The town of Peterborough, New Hampshire, said Monday that it has lost $2.3 million in taxpayer dollars as the result of a cyberattack.
"It pains us to inform the residents and taxpayers of Peterborough that, like so many other towns and cities, we have fallen victim to an internet-based crime that has defrauded our taxpayers of $2.3m," Select Board Chairman Tyler Ward and Town Administrator Nicole MacStay said in a press release posted to Facebook.
They said they don't believe the funds can be recovered by reversing the transaction, and they don't know if the losses will be covered by insurance.
"It's really a gut punch, that's for sure," Select Board member William Kennedy said when reached by phone Monday. He said he had already fielded several calls from residents in the hour since the press release was first posted online.
Peterborough, a town of just over 6,000 residents, is located in southern New Hampshire, about 35 miles west of Manchester.
Ward and MacStay said town officials learned on July 26 that the ConVal School District, which serves Peterborough and eight other surrounding towns, had not received its monthly $1.2 million transfer form the town.
Upon further investigation, town officials realized the town had been victimized by an email-based fraud.
"They were incredibly sophisticated forgeries," MacStay told NBC10 Boston Monday. "These email exchanges, you would have to look much closer than anyone would normally look at an email to see that they were in fact forgeries. They really understand how these transactions worked, and took the time to understand how we worked with the school district and the vendor to be able to divert the funds the way they did."
Finance Department staff put a stop payment order on the transfer, but the funds had already left the town's account at Peoples United Bank, the town said.
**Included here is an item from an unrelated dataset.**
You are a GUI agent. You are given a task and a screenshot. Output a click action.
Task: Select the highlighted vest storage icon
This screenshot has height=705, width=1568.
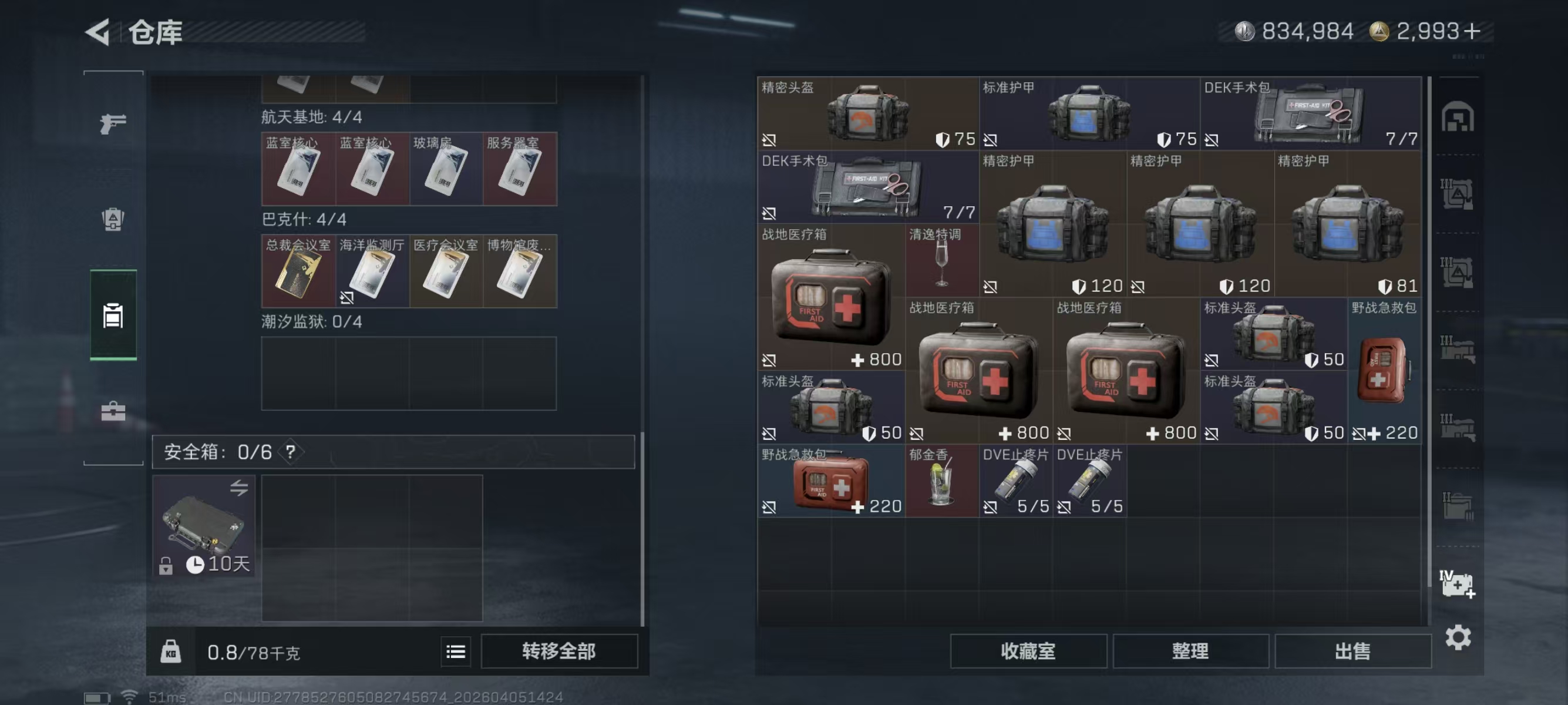pyautogui.click(x=113, y=316)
Town IT staff also contacted U.S. Secret Service and the cyber security firm ATOM Group.
The Secret Service Cyber Fraud Task Force began tracing the funds through transactions that ultimately converted them to cryptocurrency, the town said. The ATOM Group and the town's IT staff were able to identify email exchanges between Peterborough Finance Department staff and thieves posing as ConVal School District staff using forged documents and email accounts, but they were not able to identify who had perpetrated the fraud.
On Aug. 18, as the original investigation continued, town Finance Department staff learned that two bank transfers meant to go to Beck and Bellucci, the general contractor working on the Main Street Bridge project, had also been fraudulently diverted to thieves through similar means. The Secret Service and ATOM Group were again notified.
Kennedy, who was elected in May, said he was first informed of the fund thefts about a week ago and could hardly believe it.
"It was an anomaly, as it was," he said. "They were apparently just poised to catch us at a vulnerable time. This is a common thing. We transfer funds to ConVal on a monthly basis. This was an automated process. They caught us at a weak moment."
Investigations into the forged email exchanges showed that they originated overseas.
"These criminals were very sophisticated and took advantage of the transparent nature of public sector work to identify the most valuable transactions and focs their actions on diverting those transfers," Ward and MacStay said in their statement.
MacStay said the Secret Service told the town that at least one other community in northern New England had also been targeted, losing about $600,000.
"It's just like ransomware attacks," she said. "They're happening everywhere. They're taking advantage of communications via email... These folks really do know what they're doing. They took their time and really implemented a very sophisticated scheme and were very targeted and, unfortunately, took advantage of our staff."
More New Hampshire stories
Town officials said it is not believed that any town staff were criminally involved in the money transfers, but the Finance Department employees who were directly targeted in this fraud have been placed on paid leave until the Secret Service's ongoing investigation is complete.
ConVal Superintendent Kimberly Rizzo Saunders also issued a statement Monday saying the school district is aware of the ongoing investigation. She said school district IT staff reviewed email and server access logs and found no signs of malicious activity.
"We are working alongside the Town of Peterborough, the U.S. Secret Service, legal counsel and our insurer to support this investigation however we can and develop a better understanding of how this theft occurred, as well as to recoup the lost funding however possible," she said.
Ward and MacStay said the town is still waiting to hear from its insurance provider whether the losses will be covered either in whole or in part. Meanwhile, the town has canceled all automated transfers, and all policies and procedures relating to electronic transactions are currently under review.